Because of the rough terrain, small lot sizes and close proximity to the stream, a traditional sewer system could not be developed for the Ashland community. Therefore, the Canaan Valley Institute (CVI), a nonprofit organization that specializes in addressing polluted-water issues caused by inadequate wastewater treatment, designed an alternative decentralized wastewater treatment system in which sewage from the houses and two small businesses is collected and transported in a septic tank effluent gravity sewer line via gravity to a pump system and holding tank. The pump transports the effluent approximately 400 feet up the mountain to wetland cells for secondary treatment, reducing biochemical oxygen demand and nitrogen before the wastewater enters a drainfield through a low-pressure pipe drainfield system. Today, this project provides wastewater treatment for 23 homes and a renovated company store and café in the Ashland community.
This project was supported entirely by grant funding and was backed by community residents, all of whom attended public meetings and signed a statement that they were willing to connect to the system. This project provides a model for other communities trying to address infrastructure needs through a nontraditional approach. It also demonstrates how stakeholders—including community members and outside agencies—can work together to improve water quality. The WTCMC continues to implement the WBP by promoting the repair or installation of septic systems where feasible downstream from the Ashland community.
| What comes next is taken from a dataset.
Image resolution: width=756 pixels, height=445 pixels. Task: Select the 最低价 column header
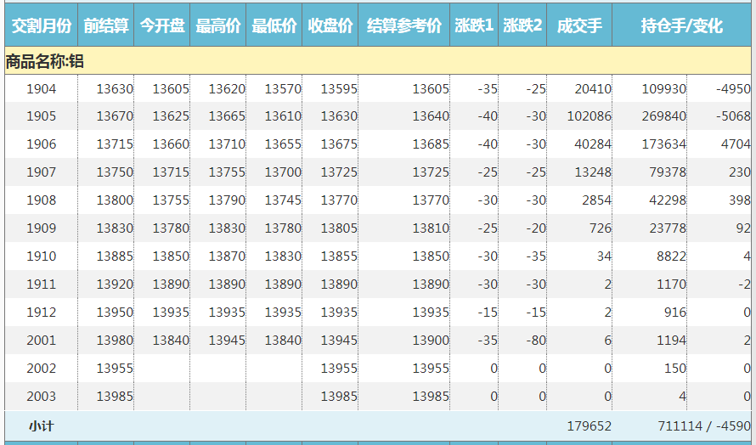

Following installation of the Ashland community decentralized wastewater treatment system, monitoring data have shown significant improvements in water quality. FC levels dropped by more than 98 percent (Figure 2). Post-project water samples collected during low-flow events in fall 2010 comply with the state's FC water quality standards. Samples collected before and six months after the project show that the stream condition index score has improved from 54.4 (marginal) to 67.7 (suboptimal), reflecting improvements in macroinvertebrate diversity and abundance. On the basis of these data, WV DEP will propose to remove the 2.8-mile segment of Windmill Gap Creek from the state's CWA section 303(d) list of impaired waters in 2012.
Partners and Funding
This project's success is the result of the collaborative efforts of many different partners, including WTCMC; WV DEP; CVI; SAFE Housing and Economic Development; West Virginia Ministry of Advocacy and Workcamps Inc.; West Virginia Stream Restoration Fund; McDavid Foundation; Change Happens in Honolulu Hawaii; West Virginia Affordable Housing Trust Fund; West Virginia Stream Partner's Program; Versa Con; Southern Department of Transportation; Mountain Resource Conservation and Development Council; McDowell County F.A.C.E.S.; McDowell County Health Department; Citizens Conservation Corps of West Virginia; Stafford Consultants, Inc.; First Presbyterian Church; McDowell County Commission; West Virginia Division of Natural Resources; Travel Beautiful Appalachia, Inc.; and local Rotary clubs.
Ashland Community Utilities, Inc., which provides drinking water to the community, operates and maintains the wastewater treatment system at an affordable level, with an annual estimated budget of $7,000 and monthly rates of $27. The cost to install Ashland's community decentralized wastewater treatment system was $770,970, of which $231,650 was provided by CWA section 319 funds. Matching funds for the project were provided by private, nonprofit and foundation donations, as well as state funds (West Virginia Stream Restoration Fund and West Virginia Stream Partners Program funds).